## [Work task]
When copying the listing below, skip every picture and keep each word as it stands.

*** Block opens ***

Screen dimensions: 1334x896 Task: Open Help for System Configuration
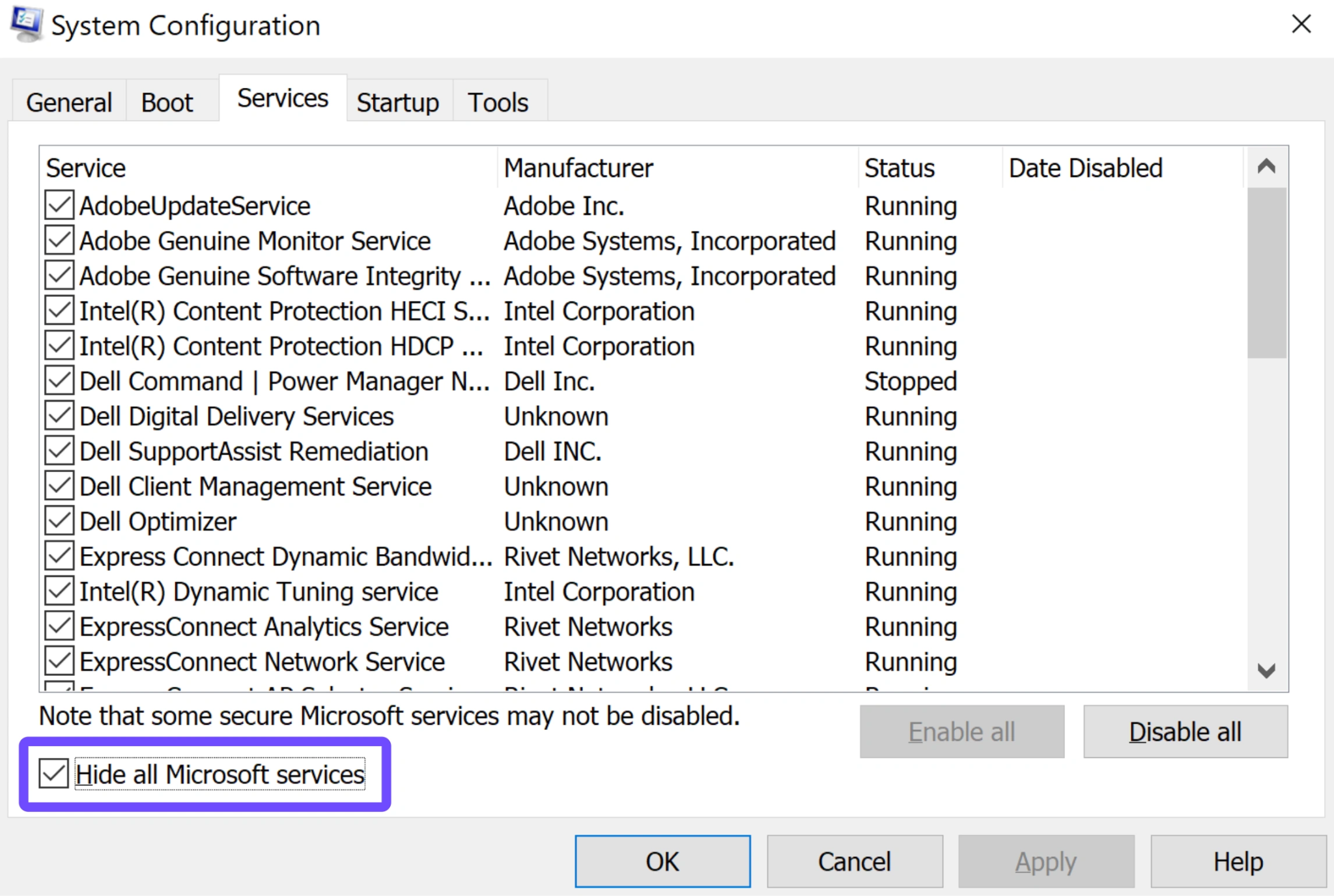point(1238,861)
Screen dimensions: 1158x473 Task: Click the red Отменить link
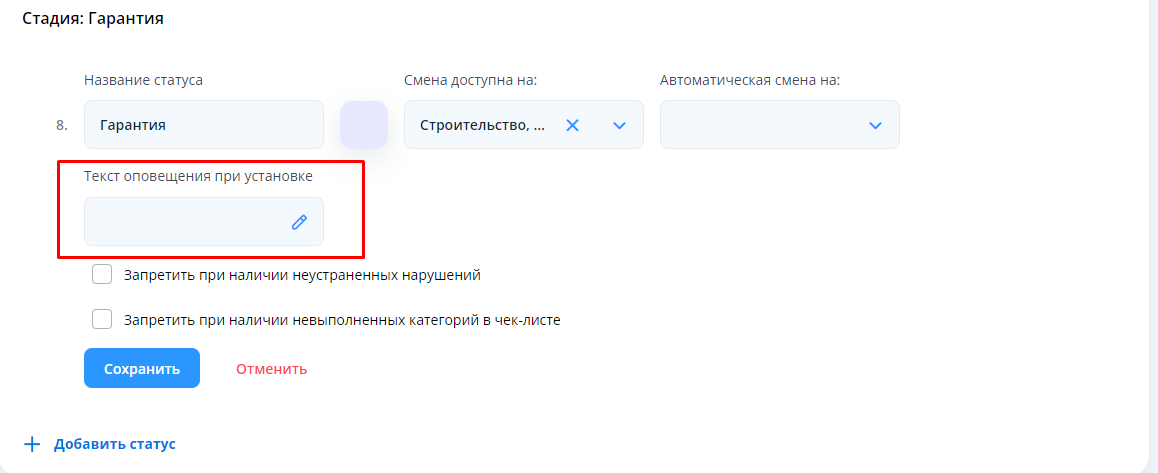tap(271, 369)
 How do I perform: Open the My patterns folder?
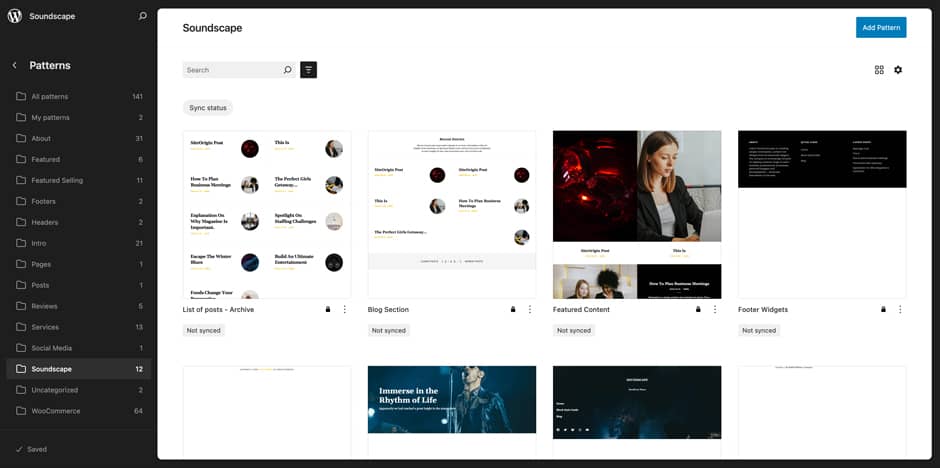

*** Block closes ***

## [Response to this task]
Screen dimensions: 1334x896 Task: Open Help for System Configuration
point(1238,861)
Screen dimensions: 1158x473 Task: Click the red Отменить link
tap(271, 369)
 How do I perform: Open the My patterns folder?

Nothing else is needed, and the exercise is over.